During this time, some departments disappeared altogether which is why you can't buy plants and garden accessories at Kmart anymore. National brands were also in the crosshairs and Bonds was one of the first casualties. Why buy from an importer with no control over how their brand was discounted when Kmart had the resources to import their own product and sending buyers overseas with empty 'Open To Buys' led to further opportunities.
Mr Russo and the Senior Management team turned their attention to pricing and earned sage nods from the audience when he related that using pricing that ends in 0.95 or 0.99 cents is equivalent to lying to your customers; you both know that the item is the rounded up figure so why pretend?
Next it was the store's turn. New floorpans were introduced and the aisles were cleared of clutter. Does anyone remember the large cardboard bins full of $2 DVDs that obstructed every Kmart aisle? Those bins were bought and paid for by the suppliers but Kmart's profits from DVD sales were in steady decline. Those bins were removed for economic reasons as much as aesthetic ones.
All of this newly found space was filled with new stock. The buyers had been busy buying all those new product ranges that half a million Facebook Mums now love Kmart for.
Marketing then had its turn. Do you remember the last time you received a Kmart catalogue in the post? Me neither … and this proved his point before he made it. Mr Russo described the decision to drop catalogue advertising was like giving up cigarettes or hard drugs. For years, Kmart's poor performance was propped up and papered over by a regular cycle of catalogues. When catalogue advertising was dropped, Kmart entered a year long period of barely meeting last year's sales and many counselled starting them up again to arrest the situation. However, steady improvements in other areas of the business enabled them to justify and continue with the plan.
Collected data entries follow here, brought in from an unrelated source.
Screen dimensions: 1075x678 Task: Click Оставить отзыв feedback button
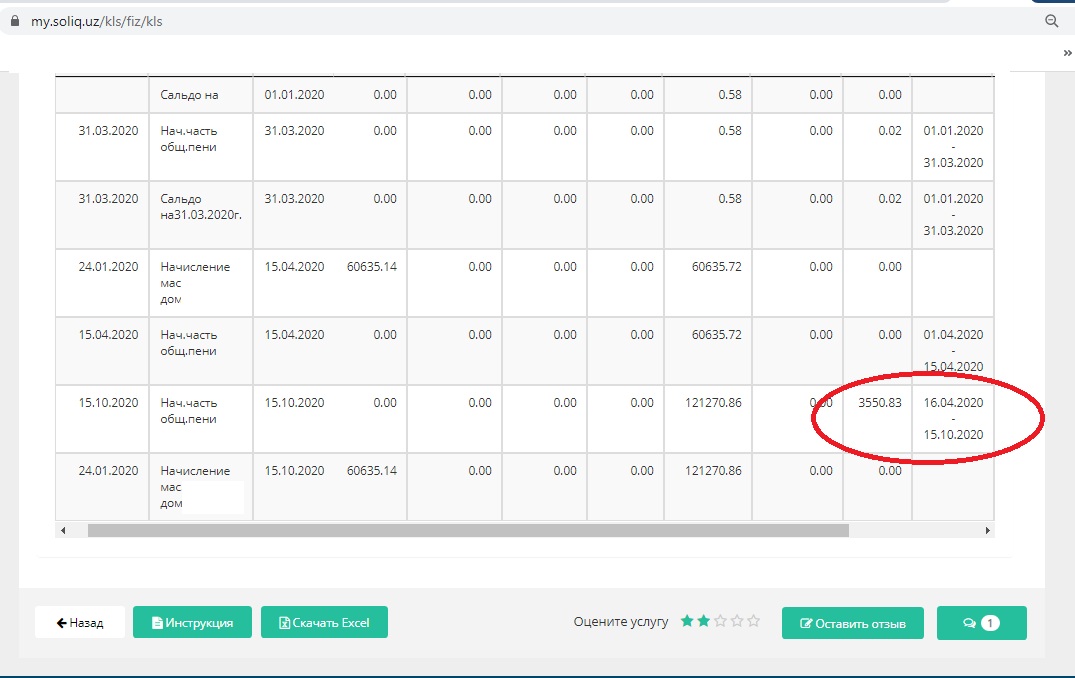point(852,623)
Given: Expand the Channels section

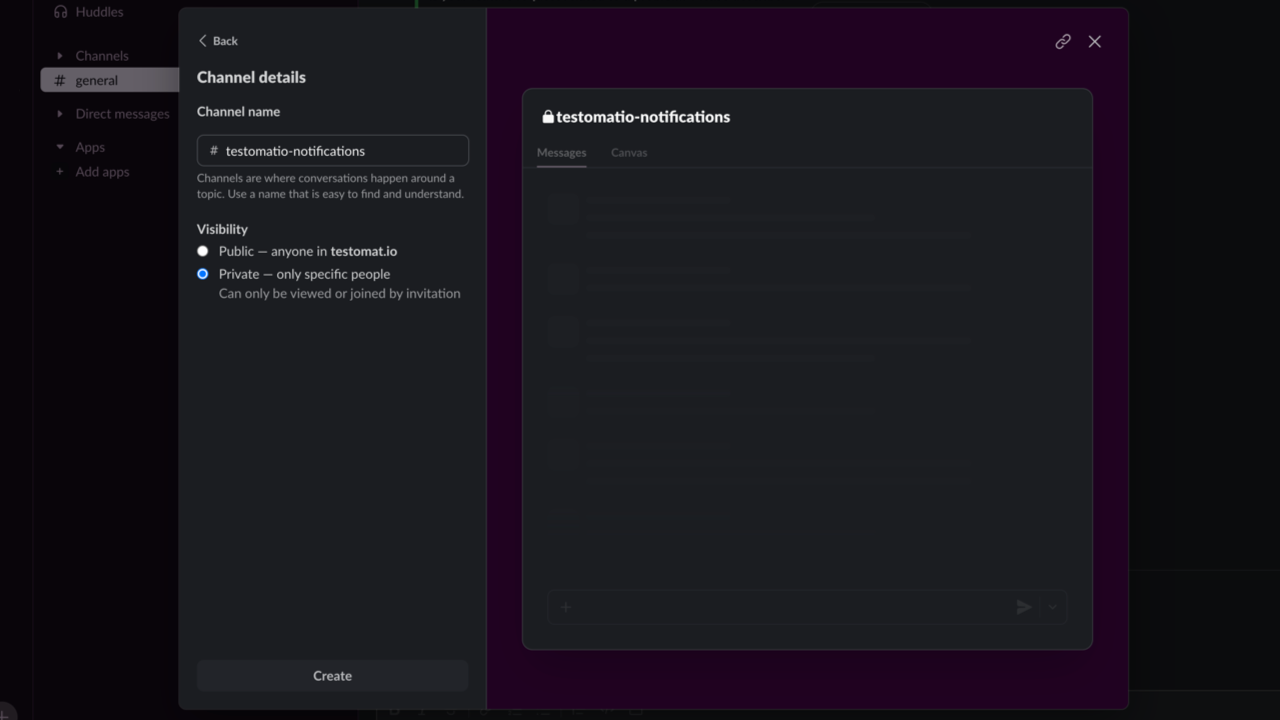Looking at the screenshot, I should click(60, 55).
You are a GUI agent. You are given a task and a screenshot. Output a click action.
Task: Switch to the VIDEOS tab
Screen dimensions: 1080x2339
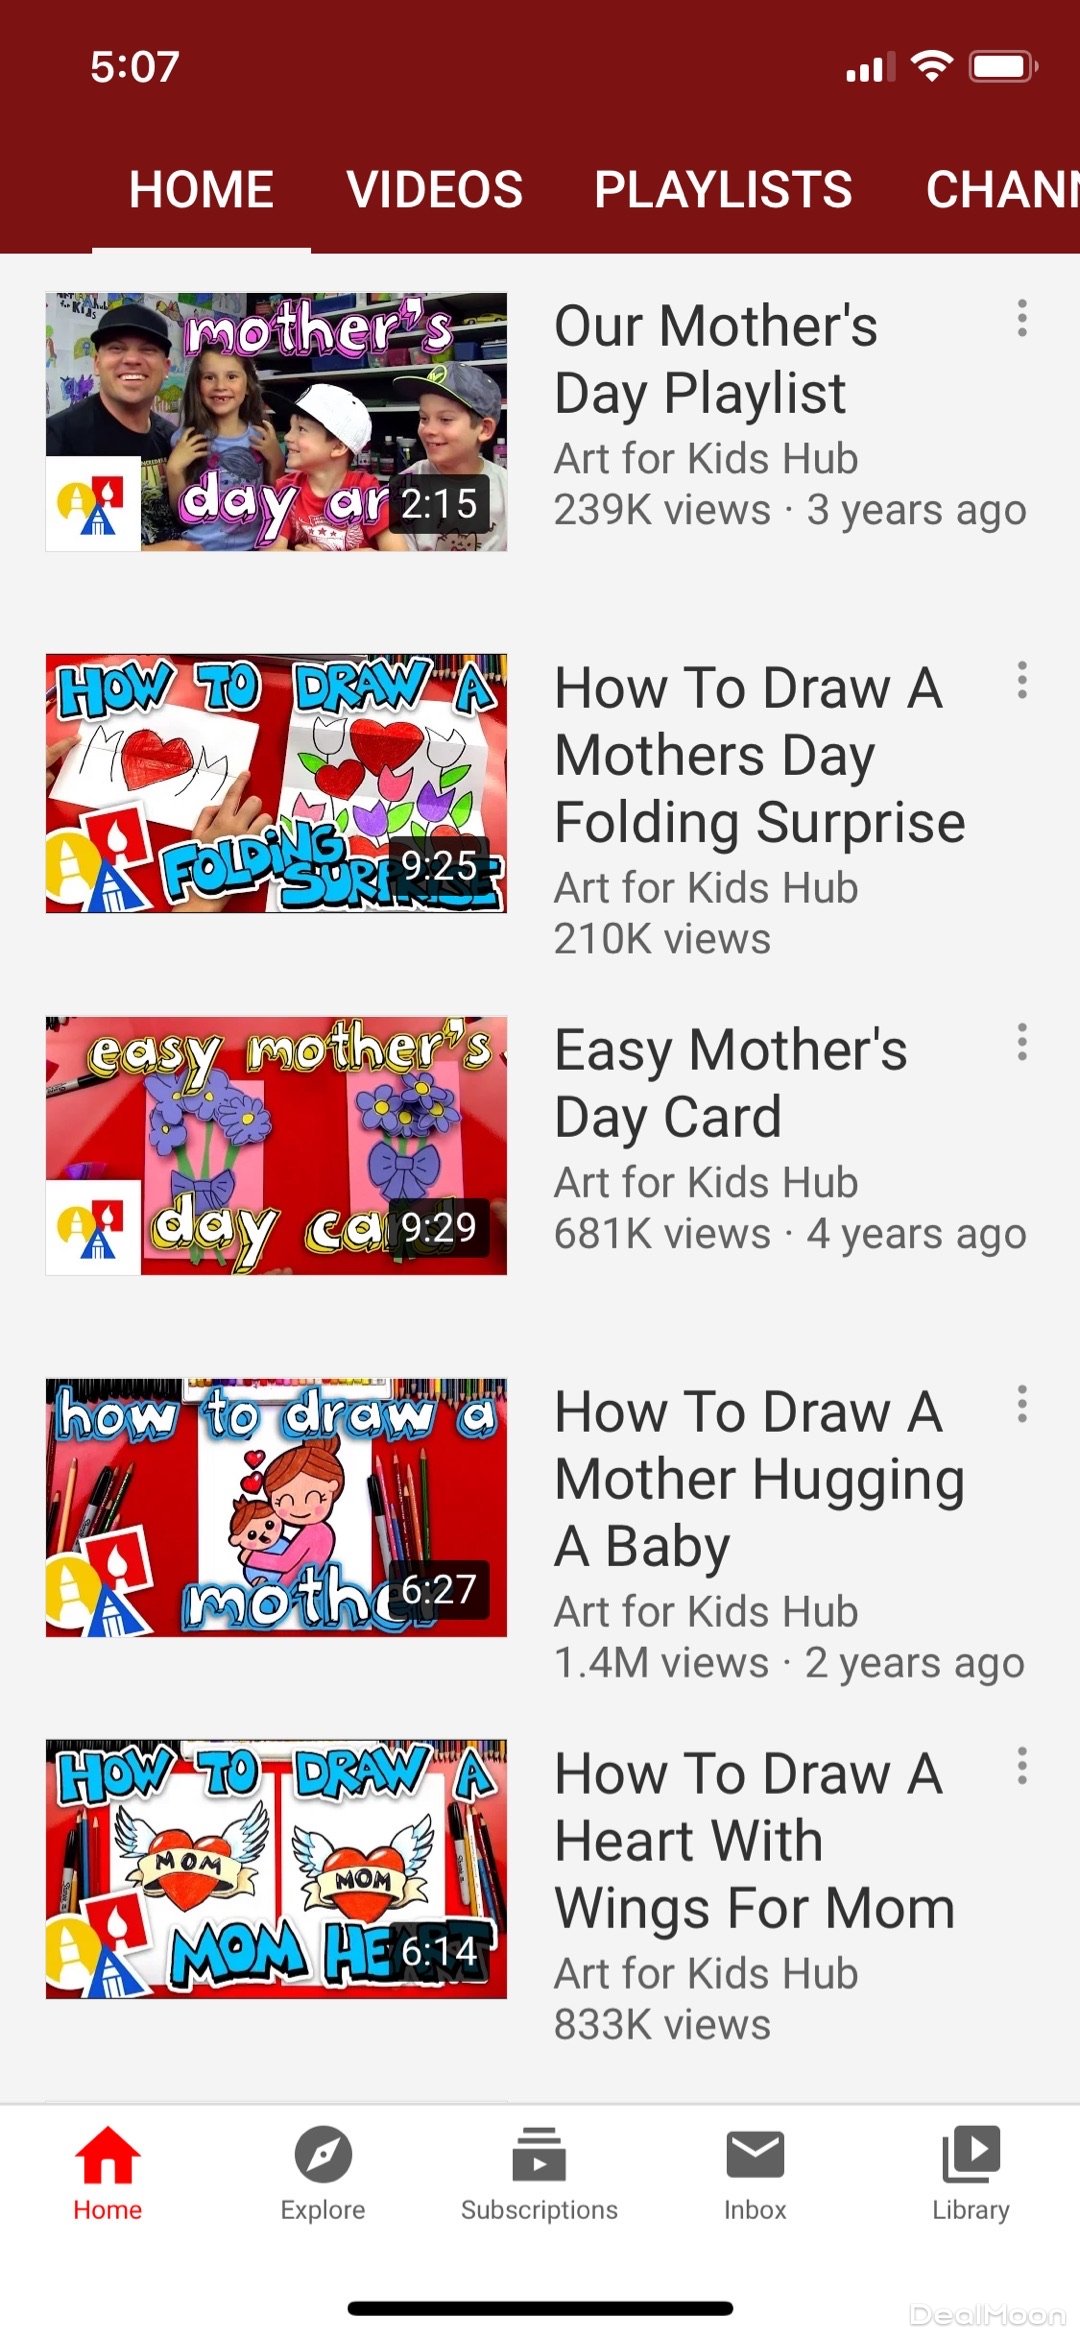pyautogui.click(x=435, y=190)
With all of these exciting changes happening elsewhere in the business, it must have been tempting to leave Retail Operations alone. However, Senior Management had a plan to change the company's culture and part of that involved giving staff members more control over the stores that they worked in. A new set of operating procedures were introduced where floor staff were empowered to make some decisions without the need to refer to their managers. I have personally experienced this when an item scanned at $10 instead of $5. The situation was immediately rectified without making me or the staff member feel uncomfortable; it's a nice way to shop.
The Cost of Change
None of the above changes were implemented without associated costs but they were cost effective (remember that shoestring budget?) and they changed the entire company culture at Kmart.
Target and BigW both noticed Kmart's resurgence on their sales performance and ultimately it's dominance of the DDS sector. In 2016, Mr Russo was promoted as CEO of the Wesfarmer's Department store division (Kmart and Target) and at the same time he was made Managing Director of Target. From that time, Target also started to change (for the better).
BigW tried to emulate their competitor's success but as events of the last few days show; it may have been too little too late.
And Mr Russo's outfit? Suit, shirt, tie and shoes came in at slightly under $100 from, you guessed it ... Kmart.